**Passage shown:**
--

40 Workflows for reproducibile and trustworthy data science wrap-up
This topic serves as a wrap-up of the course, summarizing the course learning objectives, redefining what is meant by reproducible and trustworthy data science, as well as contains data analysis project critique exercises to reinforce what has been learned in the course.
40.1 Course learning objectives
By the end of this course, students should be able to:
- Defend and justify the importance of creating data science workflows that are reproducible and trustworthy and the elements that go into such a workflow (e.g., writing clear, robust, accurate and reproducible code, managing and sharing compute environments, defined collaboration strategies, etc).
- Constructively criticize the workflows and data analysis of others in regards to its reproducibility and trustworthiness.
- Develop a data science project (including code and non-code documents such as reports) that uses reproducible and trustworthy workflows
- Demonstrate how to effectively share and collaborate on data science projects and software by creating robust code packages, using reproducible compute environments, and leveraging collaborative development tools.
- Defend and justify the benefit of, and employ automated testing regimes, continuous integration and continuous deployment for managing and maintaining data science projects and packages.
- Demonstrate strong communication, teamwork, and collaborative skills by working on a significant data science project with peers throughout the course.
40.2 Definitions review:
40.2.1 Data science
the study, development and practice of reproducible and auditable processes to obtain insight from data.

--

**Questions on the material:**
a) Rewrite everything in the course wrap-up from "- Demonstrate strong" down to "throughout the course.", substituting "cooperation" for "teamwork".
b) Carry the course wrap-up forward from its last sentence.

--

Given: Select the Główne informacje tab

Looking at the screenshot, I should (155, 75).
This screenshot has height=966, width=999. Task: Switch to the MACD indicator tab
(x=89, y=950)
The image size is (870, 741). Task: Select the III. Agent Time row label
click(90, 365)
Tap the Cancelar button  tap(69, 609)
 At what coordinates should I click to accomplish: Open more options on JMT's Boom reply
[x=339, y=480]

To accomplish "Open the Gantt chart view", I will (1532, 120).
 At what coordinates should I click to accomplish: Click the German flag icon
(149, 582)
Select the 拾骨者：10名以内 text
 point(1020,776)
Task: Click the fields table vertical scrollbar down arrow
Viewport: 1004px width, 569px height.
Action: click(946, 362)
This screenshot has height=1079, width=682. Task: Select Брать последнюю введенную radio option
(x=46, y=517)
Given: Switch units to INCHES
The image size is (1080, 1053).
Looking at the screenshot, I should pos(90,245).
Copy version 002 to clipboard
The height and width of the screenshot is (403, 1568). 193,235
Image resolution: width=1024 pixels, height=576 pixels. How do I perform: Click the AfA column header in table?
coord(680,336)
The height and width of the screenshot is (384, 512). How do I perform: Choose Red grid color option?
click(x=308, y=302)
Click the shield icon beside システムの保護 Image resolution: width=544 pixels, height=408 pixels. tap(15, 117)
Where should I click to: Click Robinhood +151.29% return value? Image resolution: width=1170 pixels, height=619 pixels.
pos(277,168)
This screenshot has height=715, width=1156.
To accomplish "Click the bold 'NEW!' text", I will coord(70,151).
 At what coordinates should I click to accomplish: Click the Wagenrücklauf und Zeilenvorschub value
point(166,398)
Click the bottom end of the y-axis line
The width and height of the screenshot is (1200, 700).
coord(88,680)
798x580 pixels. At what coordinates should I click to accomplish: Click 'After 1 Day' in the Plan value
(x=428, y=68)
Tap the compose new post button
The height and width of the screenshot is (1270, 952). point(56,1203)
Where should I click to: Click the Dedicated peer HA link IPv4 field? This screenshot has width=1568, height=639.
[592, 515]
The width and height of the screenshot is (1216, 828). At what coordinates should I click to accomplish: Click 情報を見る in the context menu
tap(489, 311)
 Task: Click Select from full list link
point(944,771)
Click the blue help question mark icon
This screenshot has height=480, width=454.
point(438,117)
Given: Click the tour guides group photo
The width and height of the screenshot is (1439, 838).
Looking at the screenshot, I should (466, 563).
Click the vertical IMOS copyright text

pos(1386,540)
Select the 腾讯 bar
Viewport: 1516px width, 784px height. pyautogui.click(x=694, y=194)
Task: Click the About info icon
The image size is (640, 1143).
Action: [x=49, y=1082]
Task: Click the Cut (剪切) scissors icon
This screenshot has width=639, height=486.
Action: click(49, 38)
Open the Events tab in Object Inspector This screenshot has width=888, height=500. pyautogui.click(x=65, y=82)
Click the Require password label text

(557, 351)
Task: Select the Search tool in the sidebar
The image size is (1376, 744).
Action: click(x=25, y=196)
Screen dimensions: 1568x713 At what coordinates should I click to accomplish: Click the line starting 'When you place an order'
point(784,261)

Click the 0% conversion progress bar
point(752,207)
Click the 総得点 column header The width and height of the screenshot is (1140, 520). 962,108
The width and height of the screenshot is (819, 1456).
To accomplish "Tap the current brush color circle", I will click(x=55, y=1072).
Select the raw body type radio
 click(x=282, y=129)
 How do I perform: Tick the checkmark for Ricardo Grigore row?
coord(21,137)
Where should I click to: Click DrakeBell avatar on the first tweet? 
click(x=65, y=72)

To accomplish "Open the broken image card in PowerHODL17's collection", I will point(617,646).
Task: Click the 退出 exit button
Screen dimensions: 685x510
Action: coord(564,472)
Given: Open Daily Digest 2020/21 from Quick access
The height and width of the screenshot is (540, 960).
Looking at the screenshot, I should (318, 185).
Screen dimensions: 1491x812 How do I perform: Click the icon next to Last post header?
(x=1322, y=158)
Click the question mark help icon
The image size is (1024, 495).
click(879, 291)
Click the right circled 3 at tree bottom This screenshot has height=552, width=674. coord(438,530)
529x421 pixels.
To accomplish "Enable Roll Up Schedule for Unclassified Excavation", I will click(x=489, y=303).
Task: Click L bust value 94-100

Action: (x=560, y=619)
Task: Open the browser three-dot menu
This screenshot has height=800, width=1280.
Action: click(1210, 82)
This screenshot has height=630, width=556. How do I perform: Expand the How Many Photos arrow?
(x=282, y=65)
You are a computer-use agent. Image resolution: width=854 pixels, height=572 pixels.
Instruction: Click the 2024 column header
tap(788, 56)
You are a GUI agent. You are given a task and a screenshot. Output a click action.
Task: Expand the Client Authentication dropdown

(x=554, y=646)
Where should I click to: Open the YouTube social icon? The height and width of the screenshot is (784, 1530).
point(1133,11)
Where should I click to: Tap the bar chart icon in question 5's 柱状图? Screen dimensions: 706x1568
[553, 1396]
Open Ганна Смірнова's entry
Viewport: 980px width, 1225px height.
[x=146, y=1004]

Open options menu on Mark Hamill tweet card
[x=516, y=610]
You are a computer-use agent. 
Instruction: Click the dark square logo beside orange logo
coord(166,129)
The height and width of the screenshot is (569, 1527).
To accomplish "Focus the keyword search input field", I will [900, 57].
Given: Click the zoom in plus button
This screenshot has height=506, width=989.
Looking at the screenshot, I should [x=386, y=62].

--

**Exercise responses:**
a)
- Demonstrate strong communication, cooperation, and collaborative skills by working on a significant data science project with peers throughout the course.

b)
From this definition, we must also define reproducible and auditable analysis:
40.2.2 Reproducible analysis:
reaching the same result given the same input, computational methods and conditions \(^1\).
- input = data
- computational methods = computer code
- conditions = computational environment (e.g., programming language & it’s dependencies)
40.2.3 Auditable/transparent analysis,
a readable record of the steps used to carry out the analysis as well as a record of how the analysis methods evolved \(^2\).
40.3 What makes trustworthy data science?
Some possible criteria:
It should be reproducible and auditable
It should be correct
It should be fair, equitable and honest
There are many ways a data science can be untrustworthy… In this course we will focus on workflows that can help build trust. I highly recommend taking a course in data science ethics* to help round out your education in how to do this. Further training in statistics and machine learning will also help with making sure your analysis is correct.
* UBC’s CPSC 430 (Computers and Society) will have a section reserved for DSCI minor students next year in 2022 T1, which will focus on ethics in data science.
Exercise
Answer the questions below to more concretely connect with the criteria suggested above.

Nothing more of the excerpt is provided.